* [Task prompt] Write the next part of the account of returning to study on the Global Central Banking and Financial Regulation programme, starting after its final sentence.

* [Text]
◇ ◇ ◇ ◇ ◇

Global Central Banking and Financial Regulation programme participant Pallavi Chavan discusses what it is like to return to studying and what keeps her motivated.
My decision to join the Global Central Banking and Financial Regulation programme was rather spontaneous when I discovered that my organisation was sponsoring the programme as an incentive for its employees. The name of the University and the wide coverage of contemporary issues in central banking was enough to attract me to this programme.
Like any other mid-career professional, I had my apprehensions about managing the work-life-study balance and yes, going back to university after a gap of over 20 years! To top it all, my country was going through the second and rather brutal wave of the Covid-19 pandemic, which left practically no family untouched. It was a period of unforeseen uncertainty for everyone. Even though I was working from home most of the time, I can vouch that managing the work-life balance while working from home is an ever-challenging exercise. One does not know when the working hours end and the family or personal time begins. Furthermore, I belong to a generation that has had little exposure to online classes, so the online mode of learning added to my apprehension.
And yet, when I embarked on this course, I realised that going back to study, even during the pandemic was not very difficult after all. In fact, my studies helped me stay focused during these times of uncertainty. As the course progressed bringing forth newer issues relating to money and banking from what I had learned 20 years ago, I learnt, relearnt and even unlearnt some of the basics in macroeconomics. Even though the course was primarily geared towards self-learning, I found to my surprise that I could manage the pace well and could complete the course in time.

◇ ◇ ◇ ◇ ◇

* [Dataset excerpts]
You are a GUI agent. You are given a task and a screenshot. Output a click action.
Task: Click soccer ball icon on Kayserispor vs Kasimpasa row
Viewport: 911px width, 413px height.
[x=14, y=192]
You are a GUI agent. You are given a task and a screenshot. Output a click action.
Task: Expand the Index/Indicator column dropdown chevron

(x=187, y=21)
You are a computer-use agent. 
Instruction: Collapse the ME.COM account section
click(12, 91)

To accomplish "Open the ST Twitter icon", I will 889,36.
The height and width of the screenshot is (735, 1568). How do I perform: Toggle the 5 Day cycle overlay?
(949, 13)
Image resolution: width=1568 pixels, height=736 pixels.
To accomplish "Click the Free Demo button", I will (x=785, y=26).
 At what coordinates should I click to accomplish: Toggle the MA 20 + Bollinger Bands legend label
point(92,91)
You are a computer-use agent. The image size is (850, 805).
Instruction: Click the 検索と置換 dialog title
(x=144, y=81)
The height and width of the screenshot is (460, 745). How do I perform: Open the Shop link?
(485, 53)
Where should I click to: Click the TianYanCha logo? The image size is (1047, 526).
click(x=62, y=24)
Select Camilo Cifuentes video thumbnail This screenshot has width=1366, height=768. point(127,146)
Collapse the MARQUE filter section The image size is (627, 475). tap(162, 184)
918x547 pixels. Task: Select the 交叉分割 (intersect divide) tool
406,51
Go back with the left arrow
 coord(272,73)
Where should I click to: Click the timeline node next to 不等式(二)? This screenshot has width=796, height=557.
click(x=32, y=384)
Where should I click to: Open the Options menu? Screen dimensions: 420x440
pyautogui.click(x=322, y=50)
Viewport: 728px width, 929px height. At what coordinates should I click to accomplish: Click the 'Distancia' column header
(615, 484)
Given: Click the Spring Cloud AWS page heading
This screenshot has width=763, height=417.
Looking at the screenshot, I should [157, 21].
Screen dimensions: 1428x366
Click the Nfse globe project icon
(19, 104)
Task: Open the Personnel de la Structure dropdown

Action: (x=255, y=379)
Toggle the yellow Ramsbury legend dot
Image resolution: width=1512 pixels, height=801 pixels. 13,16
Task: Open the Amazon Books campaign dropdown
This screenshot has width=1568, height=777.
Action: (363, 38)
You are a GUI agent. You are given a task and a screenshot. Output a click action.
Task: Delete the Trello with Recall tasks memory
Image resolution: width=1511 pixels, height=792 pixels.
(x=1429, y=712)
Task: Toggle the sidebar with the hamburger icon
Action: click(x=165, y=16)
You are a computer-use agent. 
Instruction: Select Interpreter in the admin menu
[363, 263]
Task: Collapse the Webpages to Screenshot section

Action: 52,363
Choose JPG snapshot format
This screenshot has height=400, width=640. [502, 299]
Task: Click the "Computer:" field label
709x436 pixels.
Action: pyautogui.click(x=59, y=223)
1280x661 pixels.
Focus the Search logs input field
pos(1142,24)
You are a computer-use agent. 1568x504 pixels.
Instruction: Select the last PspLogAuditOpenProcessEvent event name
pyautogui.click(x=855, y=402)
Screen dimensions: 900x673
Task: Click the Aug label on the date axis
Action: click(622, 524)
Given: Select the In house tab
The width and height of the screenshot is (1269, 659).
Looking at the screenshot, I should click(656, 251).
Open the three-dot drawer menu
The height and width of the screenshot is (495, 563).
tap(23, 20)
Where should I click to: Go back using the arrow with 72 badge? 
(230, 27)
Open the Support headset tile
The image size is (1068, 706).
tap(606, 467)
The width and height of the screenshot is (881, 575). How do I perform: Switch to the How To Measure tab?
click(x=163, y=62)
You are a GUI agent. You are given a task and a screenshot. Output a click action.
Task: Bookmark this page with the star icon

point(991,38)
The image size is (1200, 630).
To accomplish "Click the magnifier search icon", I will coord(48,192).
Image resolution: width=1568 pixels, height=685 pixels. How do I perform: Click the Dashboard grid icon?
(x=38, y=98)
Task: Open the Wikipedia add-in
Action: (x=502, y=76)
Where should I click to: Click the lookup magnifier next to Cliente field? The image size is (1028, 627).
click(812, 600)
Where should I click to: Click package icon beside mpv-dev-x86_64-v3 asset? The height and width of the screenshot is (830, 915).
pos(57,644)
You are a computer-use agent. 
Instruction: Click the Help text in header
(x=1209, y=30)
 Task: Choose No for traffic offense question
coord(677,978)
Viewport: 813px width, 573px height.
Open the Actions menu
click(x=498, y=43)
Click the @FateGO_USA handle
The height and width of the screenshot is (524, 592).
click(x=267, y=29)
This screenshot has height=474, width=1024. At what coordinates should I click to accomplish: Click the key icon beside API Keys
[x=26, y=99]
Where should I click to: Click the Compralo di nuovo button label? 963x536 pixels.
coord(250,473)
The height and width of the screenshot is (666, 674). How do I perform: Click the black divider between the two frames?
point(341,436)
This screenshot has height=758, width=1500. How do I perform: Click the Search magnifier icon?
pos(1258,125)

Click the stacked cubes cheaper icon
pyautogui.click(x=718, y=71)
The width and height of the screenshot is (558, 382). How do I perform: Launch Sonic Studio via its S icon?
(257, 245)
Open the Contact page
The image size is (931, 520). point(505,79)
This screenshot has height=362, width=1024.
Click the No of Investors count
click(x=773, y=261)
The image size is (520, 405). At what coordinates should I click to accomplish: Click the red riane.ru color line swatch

◇ ◇ ◇ ◇ ◇

* [Answer to the problem]
I planned my schedule so that I could devote at least an hour or so every day to my studies. Some lectures were demanding and could not be finished in a day, so I simply divided them into smaller parts and tried to cover at least one part at a time. It was, of course, my own determination that helped but it was also the constant interaction with a fellow colleague and friend that kept me on my toes. The monthly live sessions and email exchanges with the course coordinator, with him patiently clarifying my doubts, gave a classroom-like feeling to the online mode of learning. Not to mention, my child, who kept encouraging me, and served me hot cups of tea whenever she saw me staring blankly at my computer screen.
The format of the course also helped me to stay engaged. There was a good mix of recorded lectures, simple but useful interviews of leading officials from the Bank of England and readings of research papers by leading economists. The slightly provocative tone of some of the readings helped me understand that what central bankers or standard setting bodies treat as gospel truths may also have their own limitations. I particularly liked the way the course dealt with the concept of money, and the debates around LoLR, deposit insurance, and Basel III regulations, among others.
My immediate areas of work relate to banking supervision and research in supervisory issues. I took the first module on the basics of money and banking as a stepping-stone into the MSc programme, and I intend to study the modules on regulation and supervision in order to build on the knowledge acquired through the first module. I’m looking forward to my learning journey continuing to be as smooth and as engaging as it has been.